::: TEXT EXCERPT

There were many holes in these explanations, however. The greatest of these lay in the fact that 100 miles of tracks couldnt have been made by any of these animals in the time between the end of the snowfall around midnight and their initial discovery at around 6 AM. In addition, the layout of the tracks in a straight line suggested that, if the tracks were indeed made by a creature of some sort, it would have been walking upright like a human or other biped. The fact that the creature seemed to have been able to leap over walls and cross rooftops without being detected also argued against the animal candidates. As for the kangaroos, the tracks did not appear to resemble anything like a kangaroos prints.
While the suggestions that the prints were made by some sort of animal were popular, there were other ideas floated at the time and in the years since. One theory suggests that a weather balloon may have gotten loose and traveled over the countryside, dragging a rope behind it; the bouncing of the rope as it trailed behind the floating balloon left the marks in the snow. This does explain how the marks could have been found on rooftops and appear to cross the rivers; however, it seems unlikely that this could have produced a straight and even line of marks.
The most commonly accepted rational explanation for the Devils Footprints is that there was no actual straight line of similar tracks. Instead, people saw a wide variety of marks and interpreted them as being similar while under the spell of a sort of mass hysteria. However, the real answer to the question of the Devils Footprints will likely never be known unless, of course, it happens again.

::::::

**TO BE DONE:**
Answer these questions from the text on the Devil's Footprints.
1. Between roughly what times could the tracks have been made?
2. According to one theory, what object dragged a rope across the countryside?
3. In the most commonly accepted rational explanation, what made people see the varied marks as similar?

::: SUPPLIED DATA

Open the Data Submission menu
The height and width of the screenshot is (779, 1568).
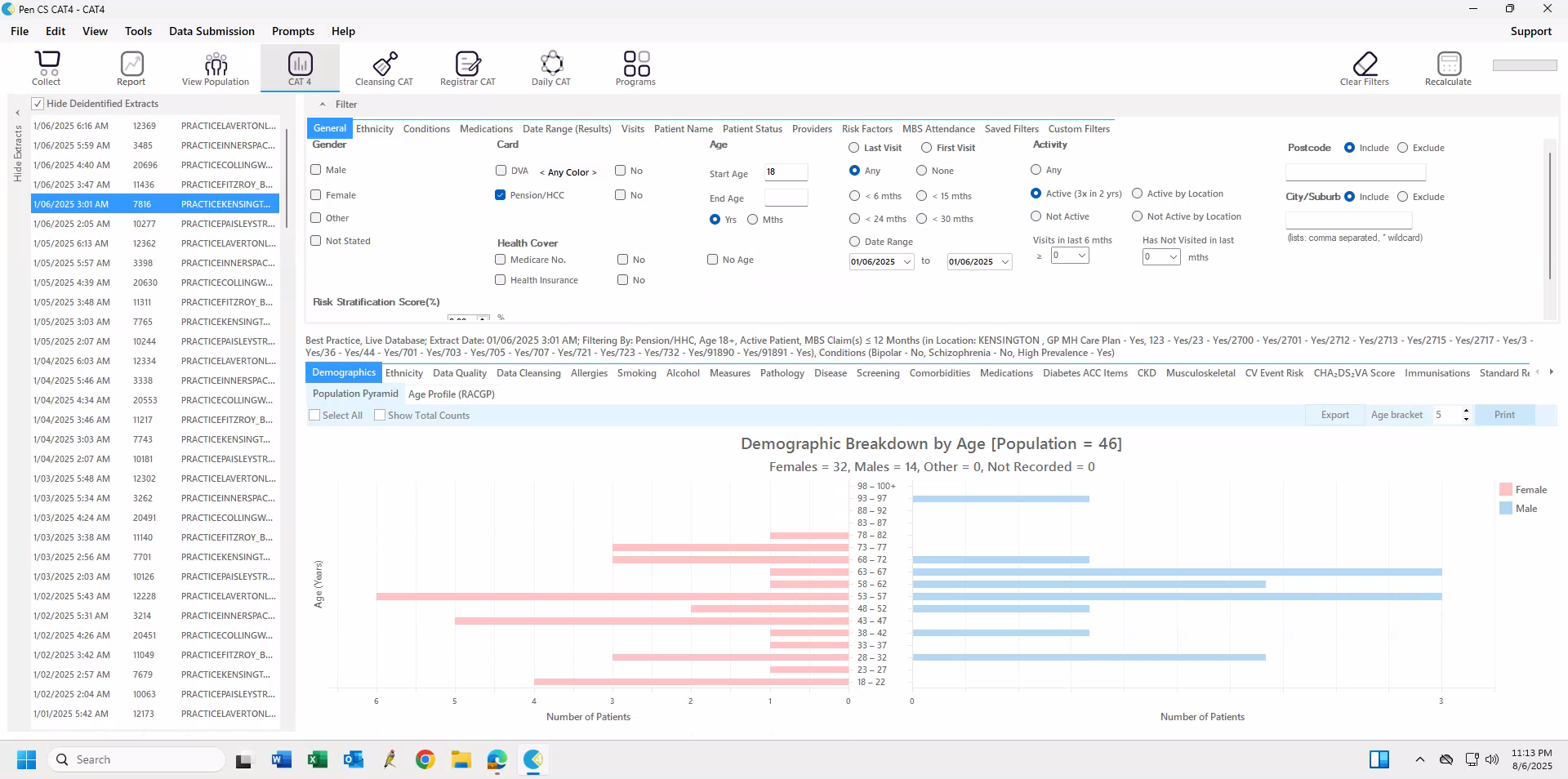pos(212,31)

::::::

**SOLUTION TO THIS EXERCISE:**
1. Between the end of the snowfall around midnight and their discovery at around 6 AM.
2. A weather balloon that had gotten loose.
3. A sort of mass hysteria.